TAIPEI (Taiwan News) — Taiwan's Mainland Affairs Council (MAC) Minister Chen Ming-tong (陳明通) on Wednesday (July 1) said that China's new draconian security law imposed on Hong Kong not only applies to Hongkongers and Taiwanese, but to "all the people of the world."
During the opening ceremony for the new Taiwan-Hong Kong Services and Exchanges Office in Taipei's Da'an District to aid Hongkongers oppressed by the new heavy-handed security law, Chen described the legislation as "a decree issued by the Celestial Empire to the people of the world." When asked whether the new law would affect Taiwanese visiting Hong Kong or cause them any problems, Chen listed Articles 38 and 29 as having direct implications for not only Taiwanese citizens but for all foreign nationals, both in and outside of Hong Kong.
Chen first read Article 38, which states: "This Law shall apply to offences under this Law committed against the Hong Kong Special Administrative Region from outside the Region by a person who is not a permanent resident of the Region." Chen then said that this in effect means that the law applies not just to Hong Kong people and Taiwanese people, but to "all the people of the world."

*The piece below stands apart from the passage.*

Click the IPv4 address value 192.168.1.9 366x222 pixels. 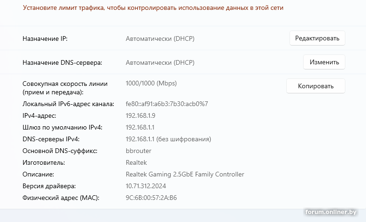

As to what kinds of crimes foreigners could be charged with, Chen then cited Article 29 section 2, which refers to "seriously disrupting the formulation and implementation of laws or policies by the Government of the Hong Kong Special Administrative Region or by the Central People’s Government, which is likely to cause serious consequences." He then read section 5, which lists "provoking by unlawful means hatred among Hong Kong residents towards the Central People’s Government or the Government of the Region, which is likely to cause serious consequences."
Chen said, for example, if an American journalist in the U.S. were to publish a report criticizing the Chinese regime, which was then labeled as inciting hatred among Hongkongers toward the regime, the journalist could be subject to the law. Chen closed by saying that not only Hong Kong and Taiwanese citizens must pay close attention to the new law, but "all citizens of the world must face it seriously."